Alvino E. Fantini: Intercultural education changes lives in an era of divisive debate

In an era of divisive immigration debate, SIT's Alvino Fantini quantifies the benefits of intercultural education

Intercultural exchange experiences are on the rise. It's more important than ever to encourage understanding, tolerance, and respect among people of different cultures. Universities are responding with internationalization efforts that include curricular changes, increasing campus diversity, and language and intercultural study. Educational exchange programs offer even greater promise. My research, focused on "intercultural communicative competencies" (ICCs), has finally quantified something we all intuitively know: intercultural education changes lives.

The Federation of The Experiment in International Living has promoted educational exchange for more than 85 years in many countries. Beginning in 1932 with summer programs, The Experiment added academic study abroad in conjunction with many universities in the 1950s. Today, the Federation's U.S. member, World Learning, Inc., conducts high school study abroad programs through its Experiment division, while its School for International Training (SIT) provides more than 80 study abroad programs on seven continents.

These programs offer academics, field research, and guided travel, but when it comes to developing intercultural communicative competencies, research reveals two key elements: living with a host family, and developing host language proficiency. These elements lead to lifelong relationships across cultures.

I have documented this research in the recently published book Intercultural Communicative Competence in Educational Exchange: A Multinational Perspective. The extensive research explores the nature of intercultural communicative competence, its development, and the impact of these experiences on alumni up to 20 years later.

Intercultural communicative competencies are usually defined as "the complex of abilities required to interact effectively and appropriately when dealing with members of another language-culture." But identifying ICC components is more challenging. The research identifies characteristics or "attributes," such as flexibility, curiosity, and empathy; three "dimensions," including establishing relationships and good communication and collaboration; four "components," including attitudes/affect, skills, knowledge, and awareness; and host language proficiency — all continuing to develop as a lifelong process beyond the journey abroad.

Research was conducted in Brazil, Ecuador, Germany, Great Britain, Ireland, Japan, Switzerland, and the United States, and involved more than 2,000 participants plus over 200 host families. The impact of programs in transforming lives was reflected through quantitative statistics and qualitative narratives. Findings substantiated the value of intercultural learning as a profound educational experience - many participants said it was the most important educational experience of their lives.

Several assertions were strongly supported:

- Intercultural experiences are life-altering.

- Homestays are the most compelling component of study abroad, helping participants integrate into the culture, developing life-long relationships, aiding language learning, and providing a sense of security.

- Learning the host language is fundamental.

- Intercultural contact affects all parties (host families and sojourners).

- Participants develop new abilities and lean toward specific job areas, life partners, lifestyles, and values.

- When they return, alumni often impact others through education, service, and development (the multiplier effect).

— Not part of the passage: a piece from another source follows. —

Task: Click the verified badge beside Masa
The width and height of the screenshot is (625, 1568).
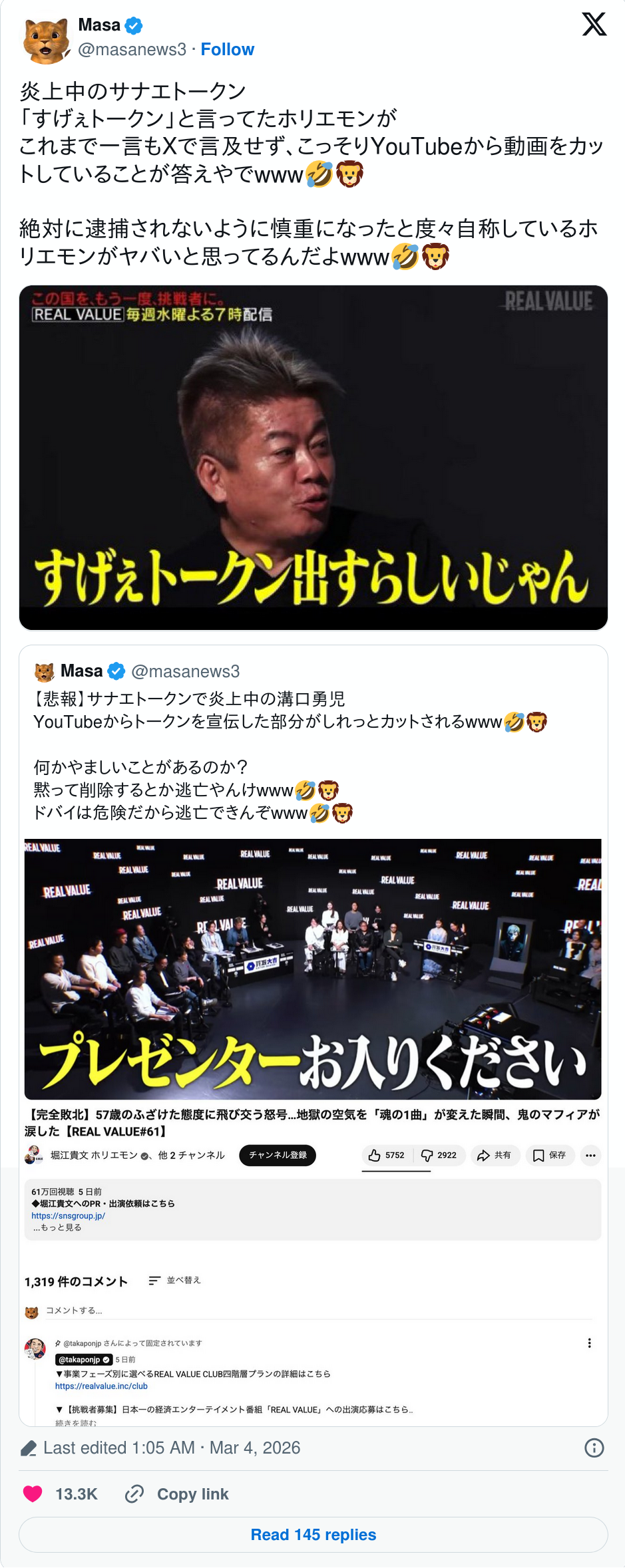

Internationalization helps commerce, increases competition, and enhances our ability to interact politically. But it is even more powerful than that. Intercultural education transforms lives by developing new perspectives and alternative ways of conceptualizing, of being, of understanding, of interacting. Intercultural experiences help to transcend one's singular worldview, to see anew, to learn more about others and oneself.

As students develop friendships across cultures and become comfortable with difference, they contribute to peace, social justice, and equality.

Alvino Fantini is Professor Emeritus of Language Teacher Education and Intercultural Communication at SIT Graduate Institute. A senior faculty member since 1964, Fantini helped turn the Sandanona estate into the present SIT. The opinions expressed by columnists do not necessarily reflect the views of the Brattleboro Reformer.